#### ACTIVITY:
In the listing below, locate the line that contains "1kg (316, 726)" and the line that contains "Mobile Skins (670, 102)". Restate word for word those two lines and every line between them, and nothing else.

#### DATA FOR ANALYSIS:

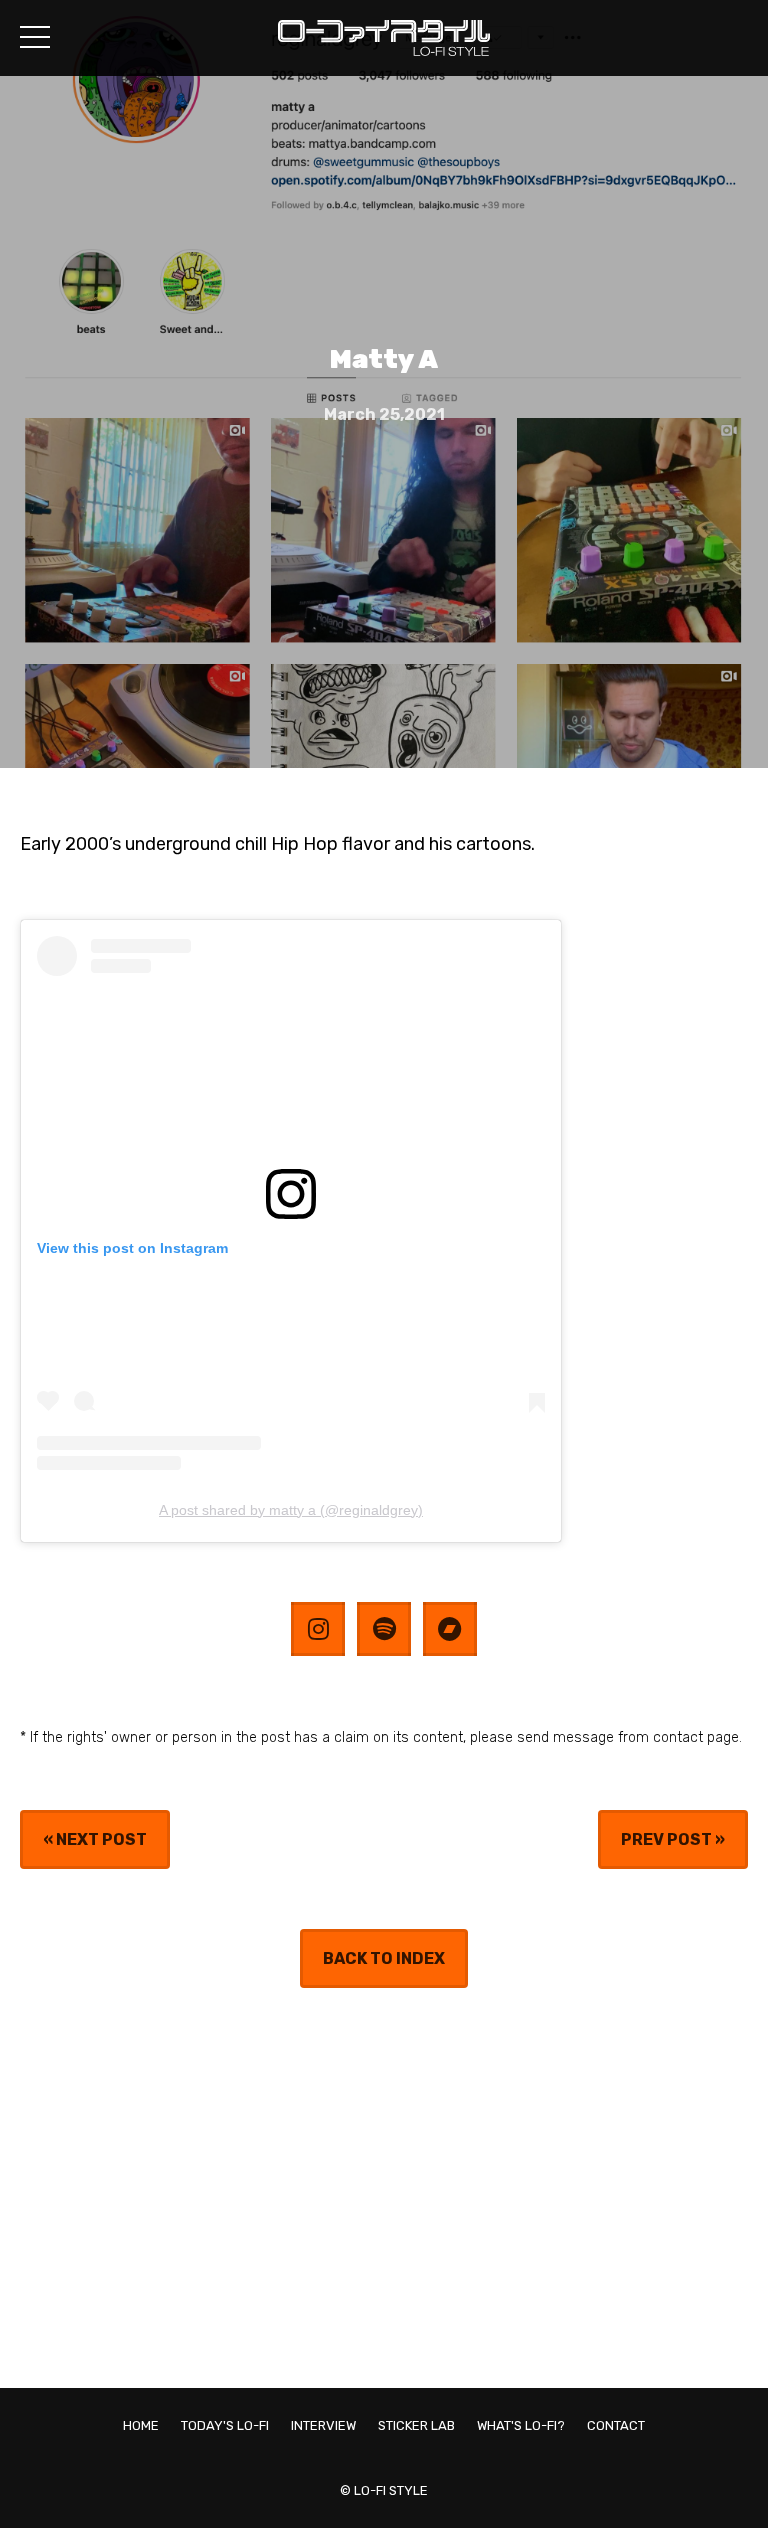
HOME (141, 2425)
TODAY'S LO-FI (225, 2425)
...
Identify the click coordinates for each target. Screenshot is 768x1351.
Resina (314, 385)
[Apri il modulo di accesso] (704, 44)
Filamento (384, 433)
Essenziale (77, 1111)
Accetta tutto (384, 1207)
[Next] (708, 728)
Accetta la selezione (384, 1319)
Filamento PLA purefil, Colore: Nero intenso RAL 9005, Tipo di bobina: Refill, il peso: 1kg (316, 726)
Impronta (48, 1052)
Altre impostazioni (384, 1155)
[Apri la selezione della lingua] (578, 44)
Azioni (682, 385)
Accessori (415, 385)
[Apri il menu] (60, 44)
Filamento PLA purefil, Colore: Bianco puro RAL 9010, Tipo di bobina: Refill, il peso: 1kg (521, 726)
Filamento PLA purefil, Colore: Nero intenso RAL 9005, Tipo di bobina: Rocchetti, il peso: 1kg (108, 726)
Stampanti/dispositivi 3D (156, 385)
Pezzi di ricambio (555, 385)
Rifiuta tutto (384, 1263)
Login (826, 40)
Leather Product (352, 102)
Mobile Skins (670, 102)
* * *
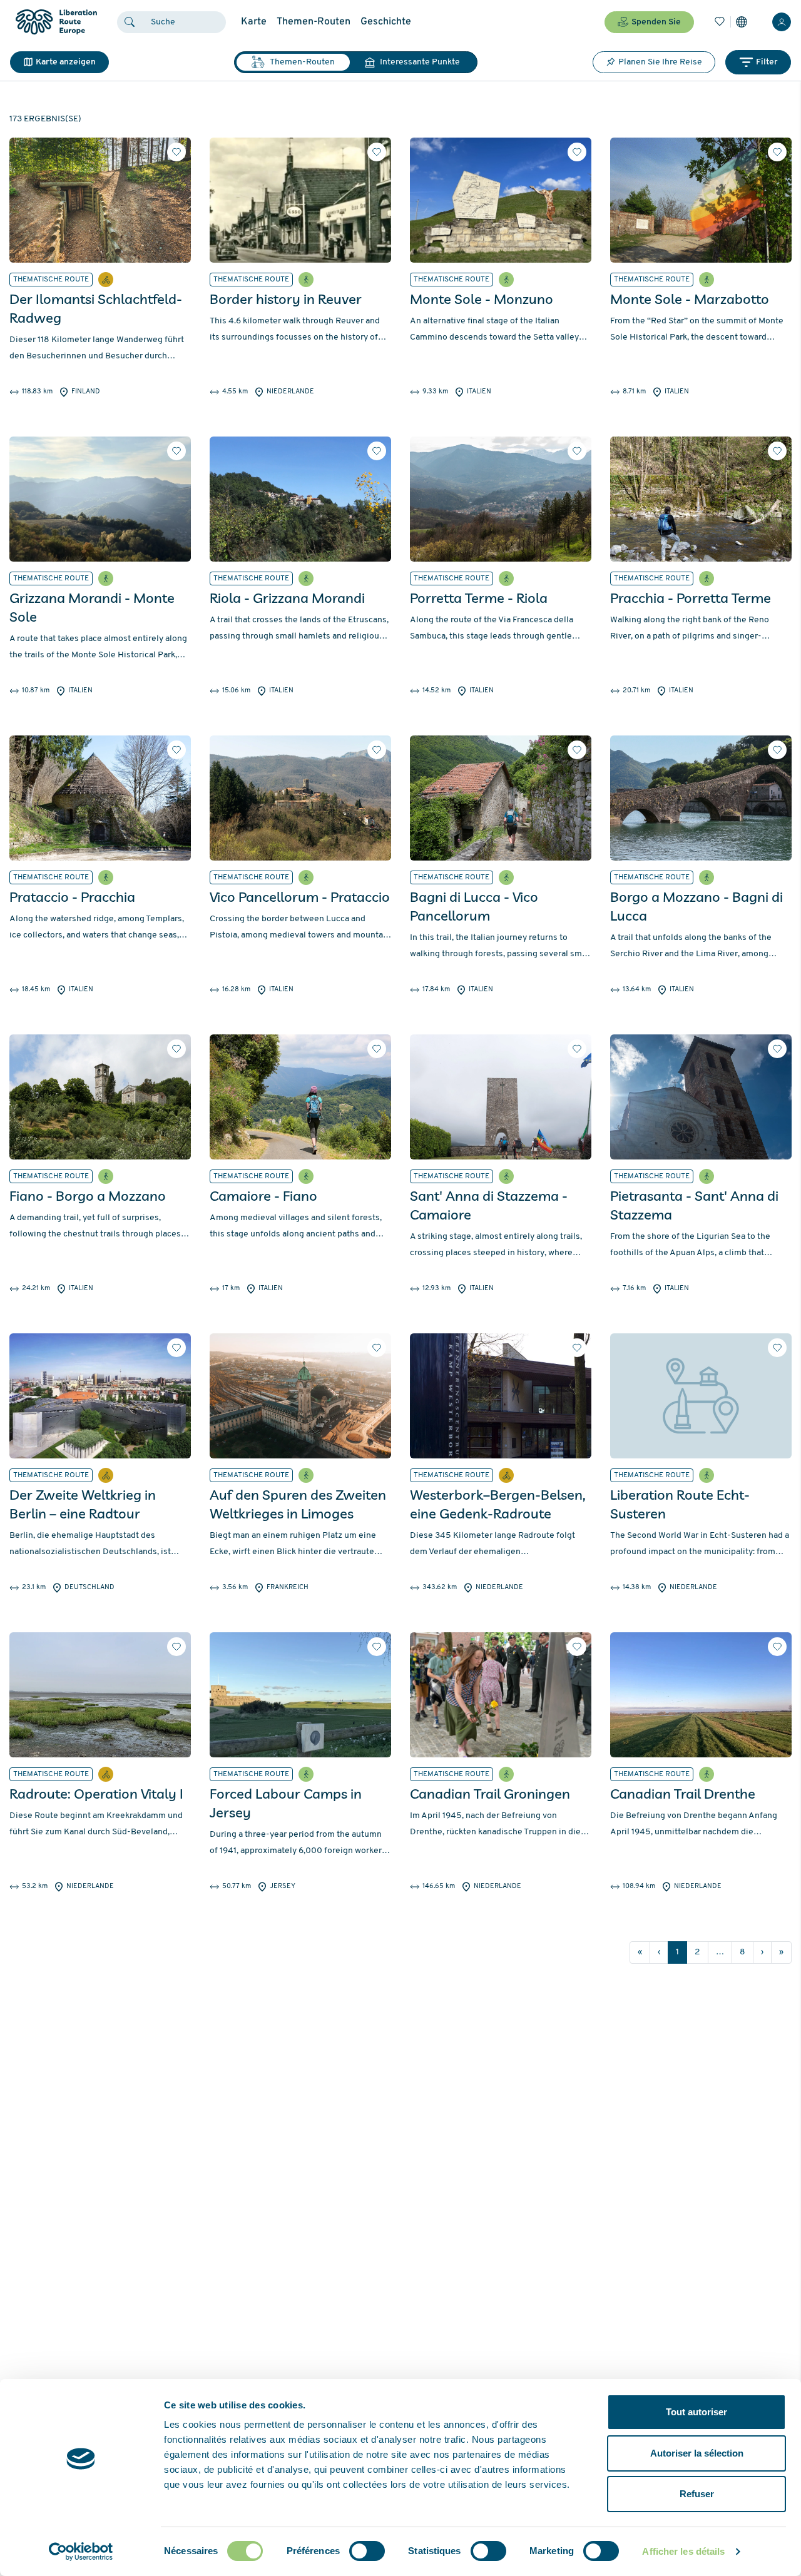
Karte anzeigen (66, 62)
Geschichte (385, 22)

#### RESULT FOR THIS TASK:
Filamento PLA purefil, Colore: Nero intenso RAL 9005, Tipo di bobina: Refill, il peso: 1kg (316, 726)
Impronta (48, 1052)
Altre impostazioni (384, 1155)
[Apri la selezione della lingua] (578, 44)
Azioni (682, 385)
Accessori (415, 385)
[Apri il menu] (60, 44)
Filamento PLA purefil, Colore: Bianco puro RAL 9010, Tipo di bobina: Refill, il peso: 1kg (521, 726)
Filamento PLA purefil, Colore: Nero intenso RAL 9005, Tipo di bobina: Rocchetti, il peso: 1kg (108, 726)
Stampanti/dispositivi 3D (156, 385)
Pezzi di ricambio (555, 385)
Rifiuta tutto (384, 1263)
Login (826, 40)
Leather Product (352, 102)
Mobile Skins (670, 102)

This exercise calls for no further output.